### PROVIDED RECORDS
((

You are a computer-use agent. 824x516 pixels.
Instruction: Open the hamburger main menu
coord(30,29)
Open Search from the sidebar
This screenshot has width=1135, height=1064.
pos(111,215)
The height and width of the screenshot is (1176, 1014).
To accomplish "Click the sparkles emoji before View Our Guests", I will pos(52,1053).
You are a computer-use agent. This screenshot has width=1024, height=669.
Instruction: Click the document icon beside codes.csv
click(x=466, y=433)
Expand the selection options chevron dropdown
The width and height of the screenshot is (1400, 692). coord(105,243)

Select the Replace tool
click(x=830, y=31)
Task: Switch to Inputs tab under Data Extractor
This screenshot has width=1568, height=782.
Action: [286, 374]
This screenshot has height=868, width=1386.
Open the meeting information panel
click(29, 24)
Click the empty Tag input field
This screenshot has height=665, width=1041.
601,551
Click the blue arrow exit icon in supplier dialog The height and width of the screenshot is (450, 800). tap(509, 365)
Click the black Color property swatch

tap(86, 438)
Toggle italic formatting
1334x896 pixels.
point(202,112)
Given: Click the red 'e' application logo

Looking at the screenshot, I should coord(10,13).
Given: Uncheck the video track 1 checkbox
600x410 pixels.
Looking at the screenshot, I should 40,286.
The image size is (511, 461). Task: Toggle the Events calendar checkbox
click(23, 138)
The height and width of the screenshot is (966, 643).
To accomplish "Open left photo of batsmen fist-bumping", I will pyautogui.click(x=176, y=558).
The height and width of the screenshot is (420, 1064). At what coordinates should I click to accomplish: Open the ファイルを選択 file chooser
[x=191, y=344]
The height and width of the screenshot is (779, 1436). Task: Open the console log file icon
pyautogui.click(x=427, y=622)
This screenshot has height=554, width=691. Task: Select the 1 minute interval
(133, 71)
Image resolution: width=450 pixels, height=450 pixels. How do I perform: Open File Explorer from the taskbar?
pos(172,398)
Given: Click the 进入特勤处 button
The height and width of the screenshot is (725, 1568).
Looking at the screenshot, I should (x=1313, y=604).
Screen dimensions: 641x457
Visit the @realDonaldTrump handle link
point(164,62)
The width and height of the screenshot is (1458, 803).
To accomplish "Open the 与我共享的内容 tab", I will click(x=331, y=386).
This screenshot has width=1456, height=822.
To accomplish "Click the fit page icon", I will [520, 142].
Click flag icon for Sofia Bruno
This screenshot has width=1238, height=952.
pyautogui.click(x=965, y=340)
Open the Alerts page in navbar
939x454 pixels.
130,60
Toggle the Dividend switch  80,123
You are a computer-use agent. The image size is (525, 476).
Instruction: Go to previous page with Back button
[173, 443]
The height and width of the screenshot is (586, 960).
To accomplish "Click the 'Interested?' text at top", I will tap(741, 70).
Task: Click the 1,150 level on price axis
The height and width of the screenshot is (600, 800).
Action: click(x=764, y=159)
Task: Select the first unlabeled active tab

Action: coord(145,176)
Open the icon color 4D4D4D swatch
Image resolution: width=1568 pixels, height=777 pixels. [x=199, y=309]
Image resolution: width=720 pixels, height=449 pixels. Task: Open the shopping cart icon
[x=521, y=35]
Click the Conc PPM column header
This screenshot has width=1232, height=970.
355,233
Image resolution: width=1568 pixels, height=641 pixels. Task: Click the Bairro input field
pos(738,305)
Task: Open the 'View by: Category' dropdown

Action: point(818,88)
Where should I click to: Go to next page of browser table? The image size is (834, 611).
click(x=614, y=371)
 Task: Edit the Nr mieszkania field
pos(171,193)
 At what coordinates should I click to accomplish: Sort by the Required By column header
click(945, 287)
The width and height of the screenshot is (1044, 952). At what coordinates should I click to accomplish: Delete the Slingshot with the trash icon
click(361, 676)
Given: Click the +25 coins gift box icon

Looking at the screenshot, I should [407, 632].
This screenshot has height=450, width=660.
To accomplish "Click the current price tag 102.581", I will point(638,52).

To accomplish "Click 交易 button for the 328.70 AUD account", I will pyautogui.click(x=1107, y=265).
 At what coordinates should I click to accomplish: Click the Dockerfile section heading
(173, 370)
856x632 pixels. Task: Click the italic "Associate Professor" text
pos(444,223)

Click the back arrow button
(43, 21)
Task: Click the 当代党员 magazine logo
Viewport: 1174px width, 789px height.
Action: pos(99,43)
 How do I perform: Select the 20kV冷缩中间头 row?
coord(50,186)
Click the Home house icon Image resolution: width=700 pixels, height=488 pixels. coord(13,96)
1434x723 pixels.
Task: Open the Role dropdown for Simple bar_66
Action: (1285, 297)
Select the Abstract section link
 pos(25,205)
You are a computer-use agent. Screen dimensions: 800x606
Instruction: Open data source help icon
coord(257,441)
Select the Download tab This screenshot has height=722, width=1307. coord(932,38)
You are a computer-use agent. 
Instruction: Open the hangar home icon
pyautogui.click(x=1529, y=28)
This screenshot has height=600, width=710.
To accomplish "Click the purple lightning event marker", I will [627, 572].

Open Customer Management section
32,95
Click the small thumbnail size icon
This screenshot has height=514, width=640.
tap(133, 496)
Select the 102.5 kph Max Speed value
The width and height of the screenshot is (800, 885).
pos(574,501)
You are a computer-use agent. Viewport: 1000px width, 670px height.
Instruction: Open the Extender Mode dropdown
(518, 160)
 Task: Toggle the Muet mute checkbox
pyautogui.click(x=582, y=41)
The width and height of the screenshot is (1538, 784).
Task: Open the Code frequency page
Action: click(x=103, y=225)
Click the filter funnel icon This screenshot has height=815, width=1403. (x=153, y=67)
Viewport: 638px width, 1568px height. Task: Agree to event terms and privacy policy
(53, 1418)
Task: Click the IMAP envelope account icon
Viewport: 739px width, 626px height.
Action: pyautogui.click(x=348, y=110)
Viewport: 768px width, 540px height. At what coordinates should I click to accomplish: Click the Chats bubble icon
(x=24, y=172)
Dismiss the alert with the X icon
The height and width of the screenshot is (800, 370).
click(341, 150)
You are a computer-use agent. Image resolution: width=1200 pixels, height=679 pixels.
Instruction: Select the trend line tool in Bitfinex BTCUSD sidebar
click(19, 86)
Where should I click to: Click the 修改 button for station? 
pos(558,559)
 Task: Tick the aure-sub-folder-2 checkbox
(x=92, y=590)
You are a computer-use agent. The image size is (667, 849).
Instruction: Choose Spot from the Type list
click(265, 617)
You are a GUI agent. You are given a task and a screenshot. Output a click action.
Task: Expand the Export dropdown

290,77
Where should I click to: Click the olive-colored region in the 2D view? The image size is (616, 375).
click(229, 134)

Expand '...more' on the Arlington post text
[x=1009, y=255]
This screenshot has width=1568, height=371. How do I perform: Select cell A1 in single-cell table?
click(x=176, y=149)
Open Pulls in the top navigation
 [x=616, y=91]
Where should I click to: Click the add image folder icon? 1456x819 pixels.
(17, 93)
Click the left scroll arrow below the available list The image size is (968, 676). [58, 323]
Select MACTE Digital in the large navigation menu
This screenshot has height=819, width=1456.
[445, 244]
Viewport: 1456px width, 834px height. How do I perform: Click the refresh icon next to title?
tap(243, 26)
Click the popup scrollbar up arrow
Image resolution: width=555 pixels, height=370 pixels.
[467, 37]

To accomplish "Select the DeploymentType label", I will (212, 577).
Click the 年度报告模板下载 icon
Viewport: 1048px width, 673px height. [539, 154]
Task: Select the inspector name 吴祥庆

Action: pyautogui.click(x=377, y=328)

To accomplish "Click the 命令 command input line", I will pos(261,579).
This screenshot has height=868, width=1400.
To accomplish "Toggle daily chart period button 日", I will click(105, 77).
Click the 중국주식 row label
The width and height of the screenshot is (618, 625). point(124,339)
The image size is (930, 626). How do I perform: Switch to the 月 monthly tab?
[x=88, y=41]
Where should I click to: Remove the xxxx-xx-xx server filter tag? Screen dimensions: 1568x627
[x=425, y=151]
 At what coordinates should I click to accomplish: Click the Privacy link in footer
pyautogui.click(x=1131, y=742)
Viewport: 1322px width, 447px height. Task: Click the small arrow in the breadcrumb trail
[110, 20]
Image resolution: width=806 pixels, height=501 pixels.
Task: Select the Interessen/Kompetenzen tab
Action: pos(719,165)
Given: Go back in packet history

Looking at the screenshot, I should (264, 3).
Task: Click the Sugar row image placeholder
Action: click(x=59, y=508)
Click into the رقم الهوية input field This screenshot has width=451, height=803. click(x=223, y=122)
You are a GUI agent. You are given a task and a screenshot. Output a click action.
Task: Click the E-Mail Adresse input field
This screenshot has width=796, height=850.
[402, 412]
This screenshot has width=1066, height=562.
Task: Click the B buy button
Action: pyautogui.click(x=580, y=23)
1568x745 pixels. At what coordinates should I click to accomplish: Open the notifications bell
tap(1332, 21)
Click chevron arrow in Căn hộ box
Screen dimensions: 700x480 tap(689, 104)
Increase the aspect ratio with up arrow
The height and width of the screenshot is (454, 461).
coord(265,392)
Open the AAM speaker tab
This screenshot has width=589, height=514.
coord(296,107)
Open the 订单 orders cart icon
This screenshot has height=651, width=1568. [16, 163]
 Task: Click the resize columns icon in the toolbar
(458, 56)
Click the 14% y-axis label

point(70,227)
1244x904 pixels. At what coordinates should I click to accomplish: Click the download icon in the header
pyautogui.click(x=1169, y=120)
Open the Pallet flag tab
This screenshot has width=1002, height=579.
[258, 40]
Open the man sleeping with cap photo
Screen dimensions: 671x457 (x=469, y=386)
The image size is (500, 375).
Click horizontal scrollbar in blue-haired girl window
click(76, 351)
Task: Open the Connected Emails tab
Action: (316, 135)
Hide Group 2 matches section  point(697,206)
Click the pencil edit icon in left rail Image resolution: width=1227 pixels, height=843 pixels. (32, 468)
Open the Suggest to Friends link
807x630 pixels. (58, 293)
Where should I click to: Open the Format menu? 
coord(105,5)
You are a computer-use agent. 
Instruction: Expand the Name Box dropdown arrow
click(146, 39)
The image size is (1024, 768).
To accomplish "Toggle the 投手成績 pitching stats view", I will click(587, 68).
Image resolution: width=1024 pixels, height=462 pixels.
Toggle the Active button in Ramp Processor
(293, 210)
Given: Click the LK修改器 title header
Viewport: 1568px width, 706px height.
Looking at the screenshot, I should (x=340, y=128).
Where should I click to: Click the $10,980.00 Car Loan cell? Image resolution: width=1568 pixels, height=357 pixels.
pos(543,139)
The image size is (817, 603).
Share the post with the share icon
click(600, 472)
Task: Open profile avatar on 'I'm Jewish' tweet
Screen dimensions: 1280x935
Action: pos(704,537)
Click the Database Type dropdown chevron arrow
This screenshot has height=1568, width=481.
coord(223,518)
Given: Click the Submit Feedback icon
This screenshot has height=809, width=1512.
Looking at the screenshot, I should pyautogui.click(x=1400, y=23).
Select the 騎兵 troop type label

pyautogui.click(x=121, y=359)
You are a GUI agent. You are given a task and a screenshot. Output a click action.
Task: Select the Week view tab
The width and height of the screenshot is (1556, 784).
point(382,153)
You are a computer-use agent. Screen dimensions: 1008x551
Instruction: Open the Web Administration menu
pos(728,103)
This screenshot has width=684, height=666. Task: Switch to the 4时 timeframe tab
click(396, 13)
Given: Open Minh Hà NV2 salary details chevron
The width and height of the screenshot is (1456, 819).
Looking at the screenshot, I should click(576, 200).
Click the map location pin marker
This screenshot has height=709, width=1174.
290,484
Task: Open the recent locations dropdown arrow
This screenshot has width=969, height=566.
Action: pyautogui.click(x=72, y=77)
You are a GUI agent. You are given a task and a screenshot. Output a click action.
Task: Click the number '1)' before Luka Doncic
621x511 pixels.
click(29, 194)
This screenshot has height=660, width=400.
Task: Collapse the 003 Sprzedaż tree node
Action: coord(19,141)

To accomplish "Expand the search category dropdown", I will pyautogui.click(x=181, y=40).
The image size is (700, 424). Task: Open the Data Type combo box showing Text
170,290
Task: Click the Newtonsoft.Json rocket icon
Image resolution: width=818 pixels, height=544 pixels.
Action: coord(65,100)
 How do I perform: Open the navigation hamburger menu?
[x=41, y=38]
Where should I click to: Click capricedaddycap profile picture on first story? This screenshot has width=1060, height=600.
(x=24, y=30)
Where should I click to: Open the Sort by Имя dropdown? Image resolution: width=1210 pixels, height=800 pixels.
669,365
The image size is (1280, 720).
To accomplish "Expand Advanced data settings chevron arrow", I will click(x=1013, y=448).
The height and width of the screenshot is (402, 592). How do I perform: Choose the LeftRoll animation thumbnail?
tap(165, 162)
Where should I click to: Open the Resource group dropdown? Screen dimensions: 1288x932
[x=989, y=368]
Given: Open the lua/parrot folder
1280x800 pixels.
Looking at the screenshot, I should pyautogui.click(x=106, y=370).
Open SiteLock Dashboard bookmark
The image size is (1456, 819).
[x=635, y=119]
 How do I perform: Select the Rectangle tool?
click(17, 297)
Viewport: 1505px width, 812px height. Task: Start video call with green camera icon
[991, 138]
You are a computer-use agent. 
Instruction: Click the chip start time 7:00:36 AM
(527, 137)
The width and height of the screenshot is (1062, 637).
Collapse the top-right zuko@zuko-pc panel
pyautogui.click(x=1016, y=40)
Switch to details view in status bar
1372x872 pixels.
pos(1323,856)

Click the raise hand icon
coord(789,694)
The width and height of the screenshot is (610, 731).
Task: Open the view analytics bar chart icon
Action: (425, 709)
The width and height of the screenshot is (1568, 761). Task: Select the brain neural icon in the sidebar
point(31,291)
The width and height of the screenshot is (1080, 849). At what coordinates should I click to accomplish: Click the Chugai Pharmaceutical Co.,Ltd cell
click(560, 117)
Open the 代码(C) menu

))

### WHAT YOU HAVE TO DO
Find every line above that contains the word "details" and copy each one in full. Matches must have the same capitalization.

### THE SOLUTION
Given: Open Minh Hà NV2 salary details chevron
Switch to details view in status bar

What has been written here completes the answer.